5. Aufgrund des ihm danach zustehenden Schadensersatzanspruchs kann der Kläger verlangen, so gestellt zu werden, als ob er den für ihn nachteiligen Vertrag nicht geschlossen hätte.

Er kann daher Erstattung des Kaufpreises und seiner sonstigen Aufwendungen beanspruchen, muß sich aber andererseits die erlangten Vorteile anrechnen lassen und das Grundstück zurückgeben (vgl. BGH-LM Nr. 47 zu § 123 BGB). Dem entsprechen die Schadensberechnung des Klägers und die gestellten Anträge mit der Einschränkung, daß der Kläger als weitere Gegenleistung den Anspruch auf Erstattung der Grunderwerbssteuer abzutreten hat.

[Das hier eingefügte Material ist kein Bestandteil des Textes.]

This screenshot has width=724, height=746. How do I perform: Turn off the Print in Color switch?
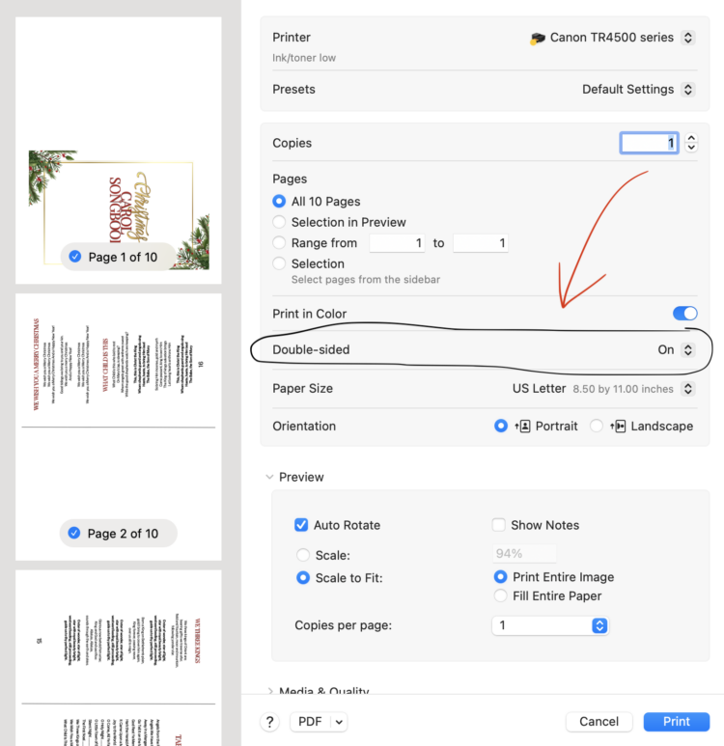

Die vom Kläger angesetzten Rechnungspositionen betreffen Aufwendungen, die bei der Ermittlung des Schadens zu berücksichtigen sind; die Zahlungsvorgänge als solche bestreitet der Beklagte nicht.

Erlangte Vorteile bei der Einkommenssteuer muß sich der Kläger nicht schadensmindernd anrechnen lassen. Er hat die Schadensersatzleistung zu versteuern, wie die mit Schriftsatz vom 17.11.2004 vorgelegte Verfügung der OFD Frankfurt deutlich macht. Damit unterbleibt eine Anrechnung der zunächst erzielten Steuervorteile (vgl. BGH Z 74, 114); umgekehrt wird der Kläger bei einer künftigen Abrechnung die auf eine Schadensersatzleistung anfallende Einkommenssteuer nicht dem Beklagten anlasten können. Einen etwa bestehenden Anspruch auf Rückerstattung der Grunderwerbssteuer muß der Kläger an den Beklagten abtreten (vgl. BGH NJW 93, 1703).

Die geschuldete Summe ist gemäß § 291 BGB. zu verzinsen.

6. Da bis zu einer tatsächlichen Rückabwicklung mit weiteren Verlusten des Klägers zu rechnen ist, war auch die begehrte Feststellung zu treffen.

III.

Nebenentscheidungen: §§ 92 Abs. 2, 708 Nr. 10, 711 ZPO.

Die in § 543 ZPO bezeichneten Voraussetzungen für die Zulassung der Revision liegen nicht vor.